Dengan demikian pendekatan Contextual Teaching Learning (CTL) berbantuan Media
Papa Bilang mengutamakan pada pengetahuan dan pengalam pada dunia nyata , berfikir tingkat
tinggi, berpusat pada siswa, siswa aktif, kritis, kreatif, memecahkan masalah, siswa belajar
menyenangkan, mengasyikkan, tidak membosankan, dan adanya bantuan media tersebut siswa
juga akan berminat untuk mengikuti pelajaran seta menggunkan berbagai sumber belajar.
Pendekatan CTL berbantuan Media Papan Bilangan pernah diteliti oleh Randy Sulistyo
(2016) dengan judul Pengembangan Papan Kartu Bilangan sebagai Media Permaian dalam
Pembelajaran Matematika untuk kelas IV SD. Dengan hasil yang menunjukkan minat
serta hasil belajar siswa yang meningkat dan keaktifan siswa yang antusias saat proses
pembelajaran berlangsung. Herwanto (2013) juga melakukan penelitian yang berjudul
Penggunaan Media Kotak Stick untuk meningkatkan hasil belajar Matematika tentang
menentukan nilai tempat siswa kelas II SDN Sekar 2 Dau Malang yang hasilnya juga ada
peningkatan dari sebelumnya hasil belajarnya menurun menjadi lebih baik lagi. Liza Maulida
(2014) juga melakukan penelitian yang berjudul Penerapan Pendekatan Contextual Teaching
and Learning untuk meningkatkan Aktivitas Belajar Matematika di Kelas IV MIN Parang yang
hasilnya observasi aktivitas belajar siswa meningat setelah diberikan penerapan tersebut.
Selain itu, penggunaan pendekatan CTL juga dapat membantu siswa lebih mudah memahami
dan mengerti pelajaran.
Berdasarkan uraian latar belakang tersebut maka dalam penelitian ini penulis mengambil
judul “Penerapan Pendekatan Contextual Teaching Learning (CTL) Berbantuan Media “Papa
Bilang” Untuk Meningkatkan Keaktifan Belajar Matematika Siswa Kelas III MI MAMBAUL
ULUM Tegalgondo”.
METODE
Metode PTK menerapkan pendekatan CTL berbantuan media “papa bilang” materi nilai
tempat datar adalah PTK dengan subyek 24 siswa kelas III MI MAMBAUL ULUM Tegalgondo
Kec. Karangploso Kab. Malang. Model PTK yang digunakan dalam penelitian ini adalah
model Kemmis dan Mc Taggert), alur penelitian itu terdiri dari empat kegiatan pokok, yaitu
perencanaan, pelaksanaan, pengamatan dan refleksi (Arikunto, 2006:97).

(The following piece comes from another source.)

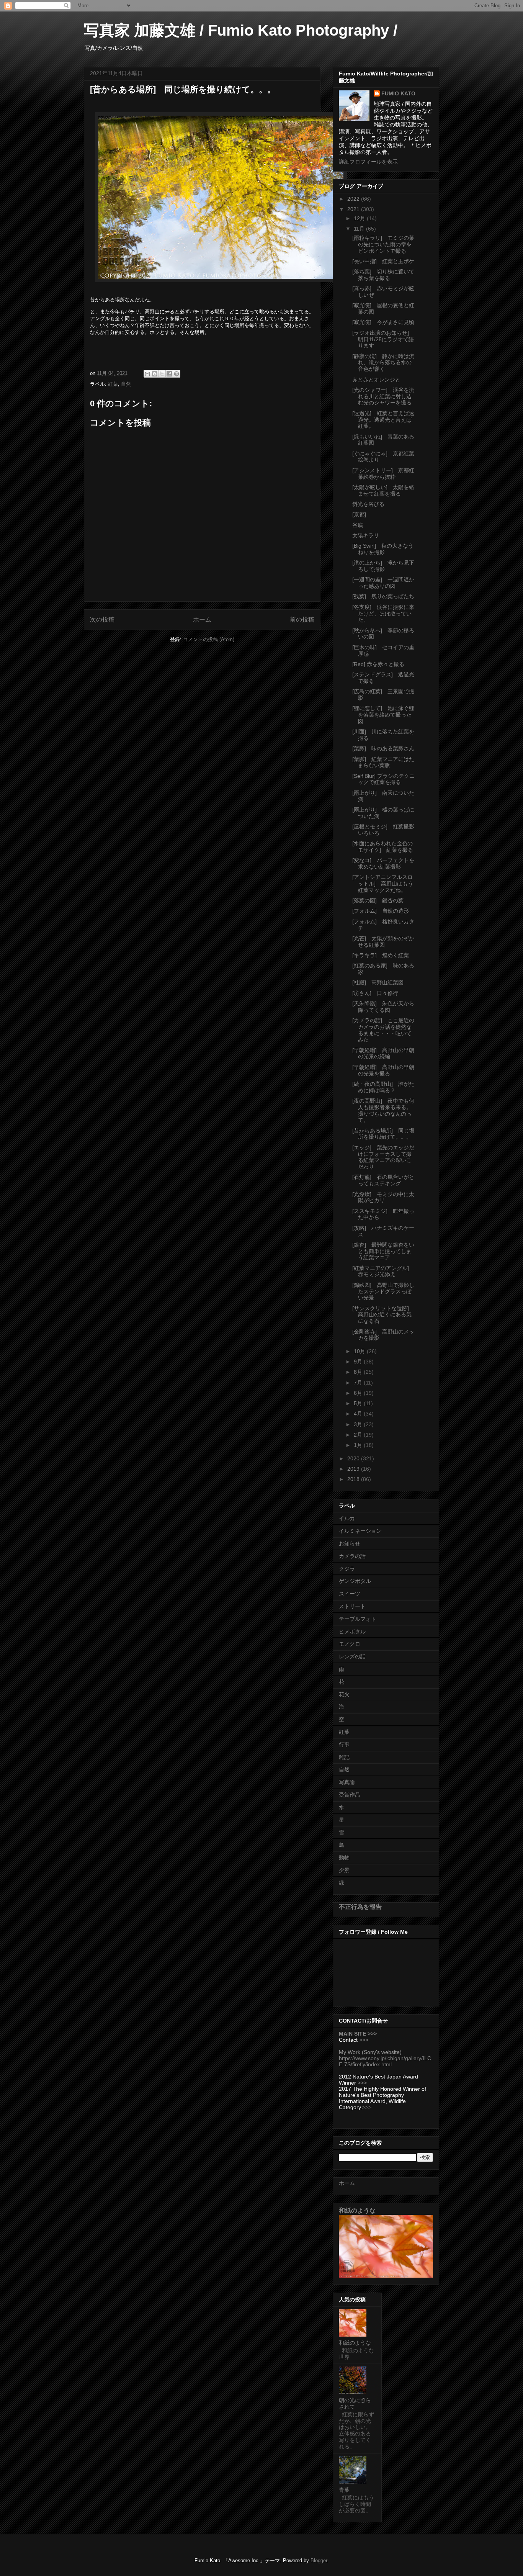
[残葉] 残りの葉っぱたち (383, 596)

Tahap tahapan penelitian ini terdiri atas (1) perencanaan, meliputi membuat perencanaan
pembelajaran, instrumen pembelajaran dan mempersiapkan media yang sesuai dengan
kebutuhan siswa kelas III MI MAMBAUL ULUM Tegalgondo. (2) pelaksanaan, yaitu
melakukan tindakan proses belajar mengajar sesuai dengan perencanaan yang telah dibuat. (3)
Pengamatan, yaitu melakukan observasi dengan mengamati keaktifan siswa maupun pemberian
angket kepada siswa. (4) Refleksi, yaitu mengolah dan menganalisis data yang diperoleh dari
kegiatan pengamatan dan menarik kesimpulan.
Jenis data yang digunakan dalam penelitian ini meliputi data kuantitatif dan data
kualitatif. Data kuantitatif diperoleh dari penilaian skor angket dan lembar observasi
sedangkan data kualitatif diperoleh dari wawancara dengan guru dan murid. Instrumen
pengumpulan data berupa angket, lembar observasi, wawancara dan dokumentasi. Sedangkan
teknik analisis data menggunakan model Miles dan Huberman dalam Sugiono (2009:246)..
HASIL DAN PEMBAHASAN
Hasil penelitian mengenai peningkatan hasil belajar siswa melalui penggunaan
pendekatan CTL
berbantuan media “papa bilang” pada siswa kelas III MI MAMBAUL ULUM Tegalgondo.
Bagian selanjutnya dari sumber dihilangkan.